[Data entries]
━━━━━━━━
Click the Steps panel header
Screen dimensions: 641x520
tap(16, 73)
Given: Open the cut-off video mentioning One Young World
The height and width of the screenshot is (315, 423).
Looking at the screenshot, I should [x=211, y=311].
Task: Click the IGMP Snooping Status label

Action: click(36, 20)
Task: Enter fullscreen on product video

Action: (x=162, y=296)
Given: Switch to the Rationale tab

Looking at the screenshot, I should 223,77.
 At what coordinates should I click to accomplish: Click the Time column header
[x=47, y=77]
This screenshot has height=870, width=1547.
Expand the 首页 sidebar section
━━━━━━━━
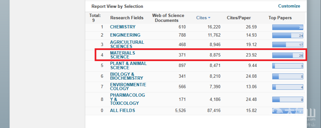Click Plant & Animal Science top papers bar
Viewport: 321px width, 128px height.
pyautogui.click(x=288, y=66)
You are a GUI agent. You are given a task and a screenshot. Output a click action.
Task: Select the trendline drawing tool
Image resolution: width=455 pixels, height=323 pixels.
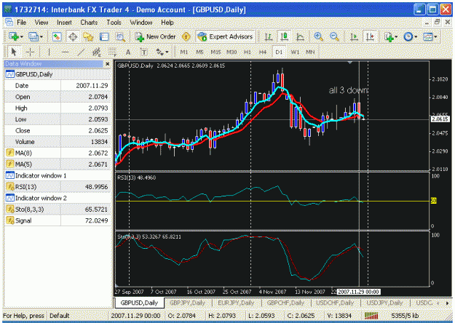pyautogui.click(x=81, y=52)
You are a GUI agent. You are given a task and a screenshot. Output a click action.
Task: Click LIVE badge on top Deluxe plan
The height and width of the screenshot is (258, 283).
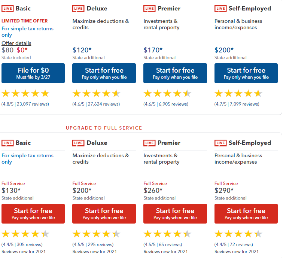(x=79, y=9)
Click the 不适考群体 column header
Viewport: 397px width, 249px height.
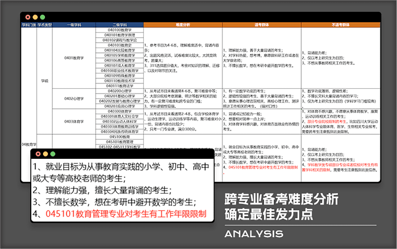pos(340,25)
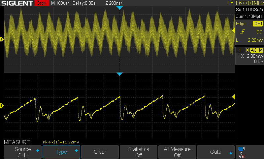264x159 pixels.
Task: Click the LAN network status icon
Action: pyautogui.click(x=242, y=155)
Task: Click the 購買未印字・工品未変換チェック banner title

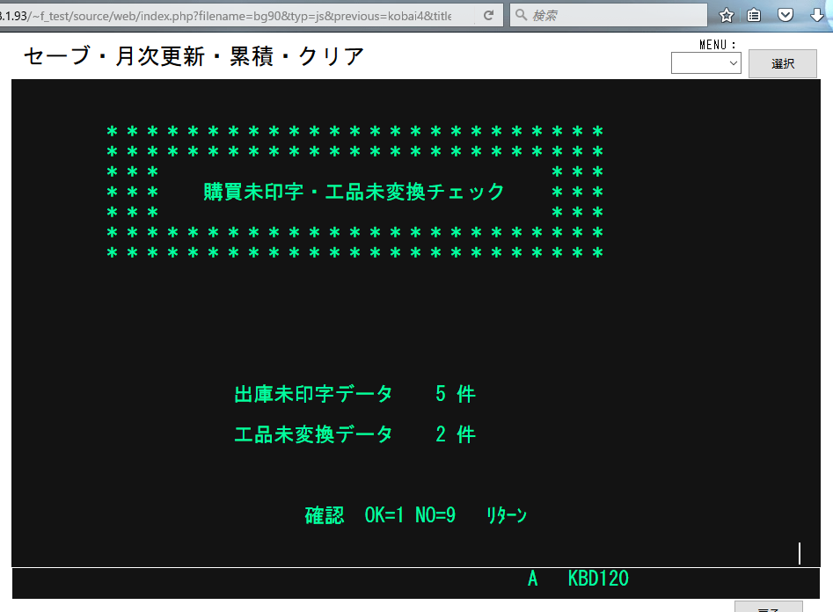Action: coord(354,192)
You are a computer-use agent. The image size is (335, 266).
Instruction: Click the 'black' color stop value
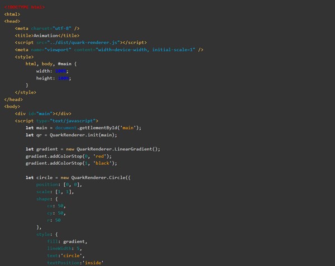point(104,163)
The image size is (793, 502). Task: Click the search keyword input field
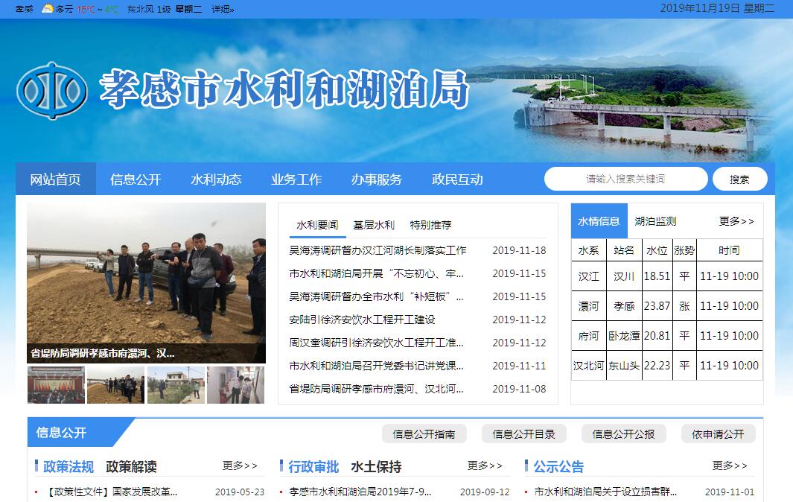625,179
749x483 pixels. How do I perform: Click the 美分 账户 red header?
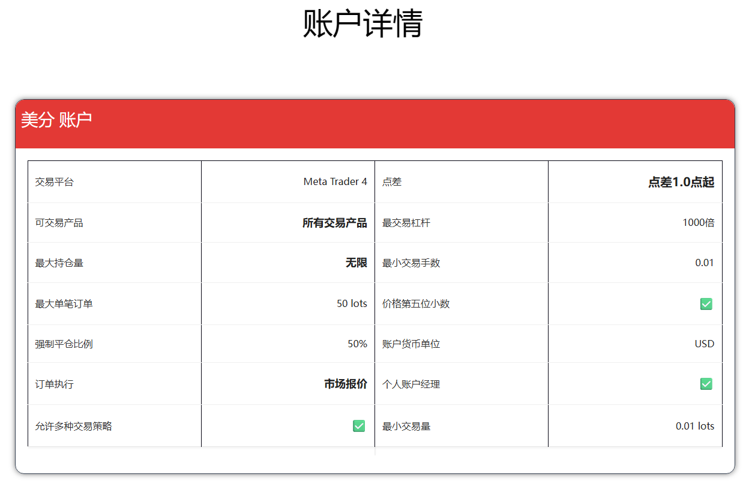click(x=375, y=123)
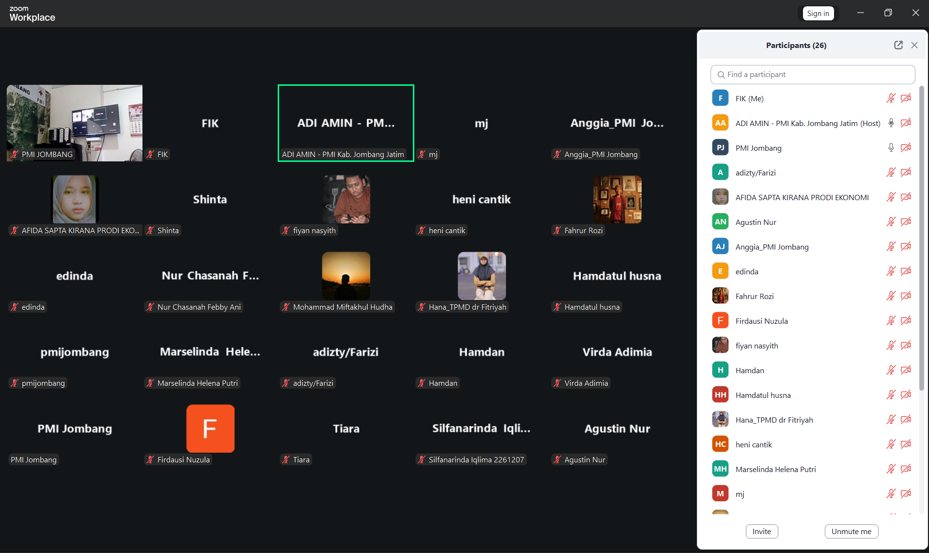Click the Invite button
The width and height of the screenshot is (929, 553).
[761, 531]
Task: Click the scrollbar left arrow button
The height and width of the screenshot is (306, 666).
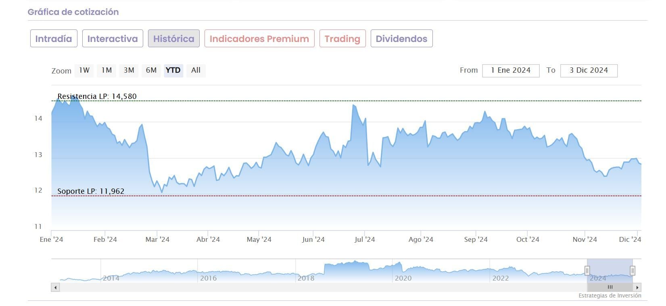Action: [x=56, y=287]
━━━━━━━━
Aim of the exercise
Repeat the entries above verbatim, but only from the line that has "Task: Enter fullscreen on product video" down to the line that has "Expand the 首页 sidebar section", inclusive.

Output of the exercise
Task: Enter fullscreen on product video

Action: (x=162, y=296)
Given: Switch to the Rationale tab

Looking at the screenshot, I should 223,77.
 At what coordinates should I click to accomplish: Click the Time column header
[x=47, y=77]
This screenshot has height=870, width=1547.
Expand the 首页 sidebar section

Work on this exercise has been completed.